Try it:
When you reach the line containing "Screen dimensions: 768x431" in the records below, start copying exactly, and stop once you have copied the line containing "Task: Open the Auto-shutdown".
Data excerpts START
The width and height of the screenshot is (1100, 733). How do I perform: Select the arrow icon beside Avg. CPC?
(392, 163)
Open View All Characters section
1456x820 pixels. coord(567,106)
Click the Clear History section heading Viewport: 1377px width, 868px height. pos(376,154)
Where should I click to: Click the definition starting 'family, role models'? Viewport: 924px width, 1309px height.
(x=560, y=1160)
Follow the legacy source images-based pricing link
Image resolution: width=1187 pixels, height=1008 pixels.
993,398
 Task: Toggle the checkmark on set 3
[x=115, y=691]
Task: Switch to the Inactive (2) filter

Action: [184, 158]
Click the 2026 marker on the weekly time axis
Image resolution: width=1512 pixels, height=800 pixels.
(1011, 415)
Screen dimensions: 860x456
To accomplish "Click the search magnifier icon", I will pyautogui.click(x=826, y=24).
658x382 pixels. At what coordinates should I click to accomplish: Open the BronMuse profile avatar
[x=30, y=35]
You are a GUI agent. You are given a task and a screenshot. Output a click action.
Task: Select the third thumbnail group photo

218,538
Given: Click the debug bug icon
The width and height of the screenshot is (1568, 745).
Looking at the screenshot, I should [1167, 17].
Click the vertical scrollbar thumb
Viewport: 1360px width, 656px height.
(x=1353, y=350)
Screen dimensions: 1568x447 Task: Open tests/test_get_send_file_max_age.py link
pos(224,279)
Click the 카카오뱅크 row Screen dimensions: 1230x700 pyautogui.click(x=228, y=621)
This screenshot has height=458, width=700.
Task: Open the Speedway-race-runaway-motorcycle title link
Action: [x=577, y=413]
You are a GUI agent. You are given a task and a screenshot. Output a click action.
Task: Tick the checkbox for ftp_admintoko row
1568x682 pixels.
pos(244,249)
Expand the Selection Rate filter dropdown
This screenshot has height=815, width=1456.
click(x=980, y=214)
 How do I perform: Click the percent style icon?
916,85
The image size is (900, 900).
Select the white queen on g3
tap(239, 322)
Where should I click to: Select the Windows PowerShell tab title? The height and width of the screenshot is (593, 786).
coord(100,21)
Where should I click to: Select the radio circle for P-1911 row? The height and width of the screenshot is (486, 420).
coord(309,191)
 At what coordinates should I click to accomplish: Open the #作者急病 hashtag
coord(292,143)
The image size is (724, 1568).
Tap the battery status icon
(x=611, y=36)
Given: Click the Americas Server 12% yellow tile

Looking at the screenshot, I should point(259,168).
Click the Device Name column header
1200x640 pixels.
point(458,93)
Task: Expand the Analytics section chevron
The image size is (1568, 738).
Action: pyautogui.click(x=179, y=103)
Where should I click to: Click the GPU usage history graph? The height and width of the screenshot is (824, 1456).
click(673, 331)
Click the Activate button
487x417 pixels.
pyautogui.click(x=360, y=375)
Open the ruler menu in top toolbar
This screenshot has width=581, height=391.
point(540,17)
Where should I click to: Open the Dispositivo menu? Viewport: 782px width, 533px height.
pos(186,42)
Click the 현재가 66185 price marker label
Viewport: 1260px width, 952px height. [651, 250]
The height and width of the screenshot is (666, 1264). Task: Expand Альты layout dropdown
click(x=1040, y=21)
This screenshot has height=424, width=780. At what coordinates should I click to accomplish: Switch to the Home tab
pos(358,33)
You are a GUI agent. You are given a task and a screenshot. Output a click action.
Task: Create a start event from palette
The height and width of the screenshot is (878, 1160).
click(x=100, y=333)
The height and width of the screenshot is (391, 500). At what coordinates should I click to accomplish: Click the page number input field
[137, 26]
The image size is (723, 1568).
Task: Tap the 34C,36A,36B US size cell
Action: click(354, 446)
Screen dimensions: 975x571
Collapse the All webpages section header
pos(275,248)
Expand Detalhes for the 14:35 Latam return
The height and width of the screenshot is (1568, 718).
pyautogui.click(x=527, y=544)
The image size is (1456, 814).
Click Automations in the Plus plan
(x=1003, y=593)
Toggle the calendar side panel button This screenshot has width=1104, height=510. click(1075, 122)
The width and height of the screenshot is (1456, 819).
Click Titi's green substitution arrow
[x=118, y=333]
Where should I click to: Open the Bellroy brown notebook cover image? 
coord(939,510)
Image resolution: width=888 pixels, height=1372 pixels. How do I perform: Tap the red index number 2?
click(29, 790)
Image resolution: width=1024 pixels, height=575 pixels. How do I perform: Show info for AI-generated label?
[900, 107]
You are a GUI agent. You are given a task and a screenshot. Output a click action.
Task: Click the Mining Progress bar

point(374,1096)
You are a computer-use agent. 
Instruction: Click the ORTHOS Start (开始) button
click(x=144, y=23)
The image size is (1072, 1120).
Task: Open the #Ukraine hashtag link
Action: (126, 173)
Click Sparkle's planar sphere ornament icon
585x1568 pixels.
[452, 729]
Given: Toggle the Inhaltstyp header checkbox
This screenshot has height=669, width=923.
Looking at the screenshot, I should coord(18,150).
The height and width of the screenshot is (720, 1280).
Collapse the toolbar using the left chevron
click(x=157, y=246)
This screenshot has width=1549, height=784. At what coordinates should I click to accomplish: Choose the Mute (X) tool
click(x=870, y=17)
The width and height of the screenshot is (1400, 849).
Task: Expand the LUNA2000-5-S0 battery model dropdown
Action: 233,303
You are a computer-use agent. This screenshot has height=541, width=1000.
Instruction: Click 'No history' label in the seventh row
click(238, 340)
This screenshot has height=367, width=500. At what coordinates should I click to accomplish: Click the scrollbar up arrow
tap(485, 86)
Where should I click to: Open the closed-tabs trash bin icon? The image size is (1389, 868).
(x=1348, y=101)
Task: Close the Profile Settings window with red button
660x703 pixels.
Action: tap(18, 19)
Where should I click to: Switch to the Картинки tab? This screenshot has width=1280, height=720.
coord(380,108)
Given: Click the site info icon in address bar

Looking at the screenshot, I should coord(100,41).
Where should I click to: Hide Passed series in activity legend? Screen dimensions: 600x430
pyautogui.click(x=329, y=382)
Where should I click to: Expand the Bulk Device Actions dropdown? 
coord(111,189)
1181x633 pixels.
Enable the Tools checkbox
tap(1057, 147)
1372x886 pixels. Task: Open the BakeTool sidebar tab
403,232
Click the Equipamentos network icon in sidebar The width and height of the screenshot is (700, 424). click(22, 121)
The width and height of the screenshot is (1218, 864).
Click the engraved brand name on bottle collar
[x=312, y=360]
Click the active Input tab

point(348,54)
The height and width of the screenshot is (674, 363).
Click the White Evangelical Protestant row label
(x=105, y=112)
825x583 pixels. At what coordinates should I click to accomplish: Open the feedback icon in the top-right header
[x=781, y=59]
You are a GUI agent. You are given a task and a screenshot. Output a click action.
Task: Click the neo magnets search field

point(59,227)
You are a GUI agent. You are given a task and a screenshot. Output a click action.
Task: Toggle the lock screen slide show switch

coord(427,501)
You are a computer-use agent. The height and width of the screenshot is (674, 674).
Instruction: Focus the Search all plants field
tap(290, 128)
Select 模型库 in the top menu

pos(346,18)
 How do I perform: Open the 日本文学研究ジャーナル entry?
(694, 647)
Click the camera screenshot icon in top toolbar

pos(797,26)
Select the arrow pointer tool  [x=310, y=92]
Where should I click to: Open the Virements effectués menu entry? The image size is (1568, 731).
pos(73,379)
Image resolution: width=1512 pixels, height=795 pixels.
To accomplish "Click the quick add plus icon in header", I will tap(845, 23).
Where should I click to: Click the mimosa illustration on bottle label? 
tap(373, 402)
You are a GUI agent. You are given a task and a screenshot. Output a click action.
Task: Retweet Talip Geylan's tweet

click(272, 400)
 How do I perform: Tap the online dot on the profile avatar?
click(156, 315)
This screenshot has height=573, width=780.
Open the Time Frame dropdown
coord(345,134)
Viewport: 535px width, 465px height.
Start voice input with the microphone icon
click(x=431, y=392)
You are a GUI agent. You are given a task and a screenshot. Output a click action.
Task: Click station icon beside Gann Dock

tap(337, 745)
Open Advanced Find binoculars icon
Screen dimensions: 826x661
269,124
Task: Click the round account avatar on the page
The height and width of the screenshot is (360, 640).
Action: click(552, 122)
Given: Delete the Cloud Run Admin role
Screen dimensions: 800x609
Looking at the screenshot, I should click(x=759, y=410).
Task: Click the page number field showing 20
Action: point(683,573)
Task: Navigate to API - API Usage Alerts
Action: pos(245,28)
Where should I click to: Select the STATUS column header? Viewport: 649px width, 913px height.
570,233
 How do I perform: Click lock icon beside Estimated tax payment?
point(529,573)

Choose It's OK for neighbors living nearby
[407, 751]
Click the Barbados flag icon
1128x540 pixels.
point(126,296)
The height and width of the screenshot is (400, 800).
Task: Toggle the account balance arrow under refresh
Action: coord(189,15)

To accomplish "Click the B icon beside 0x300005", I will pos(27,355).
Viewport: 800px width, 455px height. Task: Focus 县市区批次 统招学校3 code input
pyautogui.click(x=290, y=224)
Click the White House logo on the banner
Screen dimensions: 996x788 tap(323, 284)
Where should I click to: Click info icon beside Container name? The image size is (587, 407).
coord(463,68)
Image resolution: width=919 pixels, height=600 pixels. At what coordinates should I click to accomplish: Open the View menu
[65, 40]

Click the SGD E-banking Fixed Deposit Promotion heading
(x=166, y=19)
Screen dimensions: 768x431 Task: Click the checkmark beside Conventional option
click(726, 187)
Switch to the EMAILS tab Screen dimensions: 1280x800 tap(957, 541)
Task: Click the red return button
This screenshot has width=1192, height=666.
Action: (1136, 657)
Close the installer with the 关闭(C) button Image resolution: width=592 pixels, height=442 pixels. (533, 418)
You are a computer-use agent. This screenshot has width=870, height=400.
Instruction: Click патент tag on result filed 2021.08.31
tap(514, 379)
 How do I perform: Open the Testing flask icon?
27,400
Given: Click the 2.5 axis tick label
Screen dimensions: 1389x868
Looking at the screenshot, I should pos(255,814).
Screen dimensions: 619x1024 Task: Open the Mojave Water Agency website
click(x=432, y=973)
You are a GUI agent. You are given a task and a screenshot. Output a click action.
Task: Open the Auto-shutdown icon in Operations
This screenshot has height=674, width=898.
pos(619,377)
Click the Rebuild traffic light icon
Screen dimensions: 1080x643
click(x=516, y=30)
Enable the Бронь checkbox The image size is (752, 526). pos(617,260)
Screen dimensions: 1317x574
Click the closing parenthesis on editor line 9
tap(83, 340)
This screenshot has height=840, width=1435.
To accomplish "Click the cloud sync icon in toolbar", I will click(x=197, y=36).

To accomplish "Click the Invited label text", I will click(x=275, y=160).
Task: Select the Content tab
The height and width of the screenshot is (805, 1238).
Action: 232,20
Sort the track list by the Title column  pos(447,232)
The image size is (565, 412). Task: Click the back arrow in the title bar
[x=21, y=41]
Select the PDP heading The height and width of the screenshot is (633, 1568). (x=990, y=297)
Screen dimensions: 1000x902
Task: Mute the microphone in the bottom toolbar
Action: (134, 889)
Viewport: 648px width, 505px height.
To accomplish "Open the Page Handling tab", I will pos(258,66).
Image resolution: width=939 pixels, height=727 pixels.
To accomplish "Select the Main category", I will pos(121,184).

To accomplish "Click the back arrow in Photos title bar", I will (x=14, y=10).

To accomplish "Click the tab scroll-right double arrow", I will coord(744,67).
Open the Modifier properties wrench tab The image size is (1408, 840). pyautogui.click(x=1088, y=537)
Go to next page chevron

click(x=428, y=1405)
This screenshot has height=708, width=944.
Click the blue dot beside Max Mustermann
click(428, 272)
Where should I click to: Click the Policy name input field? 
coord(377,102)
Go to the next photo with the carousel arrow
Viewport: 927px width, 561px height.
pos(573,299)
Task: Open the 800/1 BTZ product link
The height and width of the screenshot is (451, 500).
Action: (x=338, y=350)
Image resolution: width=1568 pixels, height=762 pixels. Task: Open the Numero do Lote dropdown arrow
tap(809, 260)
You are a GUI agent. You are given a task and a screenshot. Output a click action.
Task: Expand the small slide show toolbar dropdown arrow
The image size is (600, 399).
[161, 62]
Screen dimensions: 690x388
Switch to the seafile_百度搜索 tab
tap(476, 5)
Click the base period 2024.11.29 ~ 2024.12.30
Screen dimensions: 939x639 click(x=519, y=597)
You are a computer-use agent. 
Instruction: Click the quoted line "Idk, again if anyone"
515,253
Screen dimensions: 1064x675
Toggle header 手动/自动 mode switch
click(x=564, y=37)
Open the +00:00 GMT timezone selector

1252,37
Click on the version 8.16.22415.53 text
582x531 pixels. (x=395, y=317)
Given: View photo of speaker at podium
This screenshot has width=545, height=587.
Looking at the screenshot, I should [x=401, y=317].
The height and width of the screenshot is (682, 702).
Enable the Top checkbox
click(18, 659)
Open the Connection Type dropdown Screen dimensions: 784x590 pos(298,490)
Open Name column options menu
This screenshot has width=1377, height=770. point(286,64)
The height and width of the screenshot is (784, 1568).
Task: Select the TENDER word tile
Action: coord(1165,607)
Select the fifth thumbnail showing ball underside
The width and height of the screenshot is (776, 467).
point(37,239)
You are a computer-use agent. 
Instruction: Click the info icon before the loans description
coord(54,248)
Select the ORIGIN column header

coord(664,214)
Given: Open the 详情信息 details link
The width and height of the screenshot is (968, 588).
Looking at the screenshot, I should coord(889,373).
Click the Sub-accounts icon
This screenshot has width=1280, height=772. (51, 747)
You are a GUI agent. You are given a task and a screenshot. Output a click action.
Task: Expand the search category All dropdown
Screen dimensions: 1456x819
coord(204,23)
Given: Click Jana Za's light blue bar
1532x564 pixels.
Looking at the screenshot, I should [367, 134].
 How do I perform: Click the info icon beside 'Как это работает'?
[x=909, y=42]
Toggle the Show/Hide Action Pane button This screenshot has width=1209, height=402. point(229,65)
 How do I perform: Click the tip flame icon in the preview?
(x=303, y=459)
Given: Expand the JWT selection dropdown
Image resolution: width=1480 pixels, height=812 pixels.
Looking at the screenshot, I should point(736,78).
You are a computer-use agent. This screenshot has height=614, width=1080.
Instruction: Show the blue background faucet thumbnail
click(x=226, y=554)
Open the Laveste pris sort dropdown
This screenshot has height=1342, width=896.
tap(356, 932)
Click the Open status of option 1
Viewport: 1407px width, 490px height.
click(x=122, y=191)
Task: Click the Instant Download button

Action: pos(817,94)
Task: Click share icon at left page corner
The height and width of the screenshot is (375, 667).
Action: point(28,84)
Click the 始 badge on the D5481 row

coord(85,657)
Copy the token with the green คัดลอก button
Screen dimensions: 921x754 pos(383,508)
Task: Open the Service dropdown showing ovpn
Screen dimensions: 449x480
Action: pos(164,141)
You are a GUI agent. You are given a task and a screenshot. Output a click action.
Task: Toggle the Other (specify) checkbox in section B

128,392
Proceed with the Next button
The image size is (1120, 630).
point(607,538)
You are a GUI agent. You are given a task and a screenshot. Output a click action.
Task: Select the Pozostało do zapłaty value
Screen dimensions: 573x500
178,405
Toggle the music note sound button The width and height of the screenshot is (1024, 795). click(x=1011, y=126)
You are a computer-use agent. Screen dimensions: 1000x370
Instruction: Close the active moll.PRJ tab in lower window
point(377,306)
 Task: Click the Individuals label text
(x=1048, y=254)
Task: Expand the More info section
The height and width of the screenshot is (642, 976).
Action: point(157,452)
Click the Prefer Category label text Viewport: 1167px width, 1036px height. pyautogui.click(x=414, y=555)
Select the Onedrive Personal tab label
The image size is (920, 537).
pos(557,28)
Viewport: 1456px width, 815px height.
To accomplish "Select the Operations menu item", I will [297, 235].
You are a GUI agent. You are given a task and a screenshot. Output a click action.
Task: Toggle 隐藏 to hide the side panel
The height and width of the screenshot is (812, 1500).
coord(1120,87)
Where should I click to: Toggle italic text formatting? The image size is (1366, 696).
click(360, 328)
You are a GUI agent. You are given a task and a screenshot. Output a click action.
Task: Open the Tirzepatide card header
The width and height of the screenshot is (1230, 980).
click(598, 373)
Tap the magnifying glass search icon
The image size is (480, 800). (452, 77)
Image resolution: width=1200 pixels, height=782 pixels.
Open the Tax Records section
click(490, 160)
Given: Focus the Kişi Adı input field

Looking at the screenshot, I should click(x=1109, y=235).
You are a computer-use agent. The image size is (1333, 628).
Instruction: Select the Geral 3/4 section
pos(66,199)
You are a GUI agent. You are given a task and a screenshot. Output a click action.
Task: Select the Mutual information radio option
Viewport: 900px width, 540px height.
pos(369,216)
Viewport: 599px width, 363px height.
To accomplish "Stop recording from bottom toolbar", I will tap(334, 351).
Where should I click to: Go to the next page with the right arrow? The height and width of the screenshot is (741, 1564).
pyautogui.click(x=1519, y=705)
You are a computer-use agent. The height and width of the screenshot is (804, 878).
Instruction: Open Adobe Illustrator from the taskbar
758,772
Data excerpts END
Response below:
Screen dimensions: 768x431 Task: Click the checkmark beside Conventional option
click(726, 187)
Switch to the EMAILS tab Screen dimensions: 1280x800 tap(957, 541)
Task: Click the red return button
This screenshot has width=1192, height=666.
Action: (1136, 657)
Close the installer with the 关闭(C) button Image resolution: width=592 pixels, height=442 pixels. (533, 418)
You are a computer-use agent. This screenshot has width=870, height=400.
Instruction: Click патент tag on result filed 2021.08.31
tap(514, 379)
 How do I perform: Open the Testing flask icon?
27,400
Given: Click the 2.5 axis tick label
Screen dimensions: 1389x868
Looking at the screenshot, I should pos(255,814).
Screen dimensions: 619x1024 Task: Open the Mojave Water Agency website
click(x=432, y=973)
You are a GUI agent. You are given a task and a screenshot. Output a click action.
Task: Open the Auto-shutdown icon in Operations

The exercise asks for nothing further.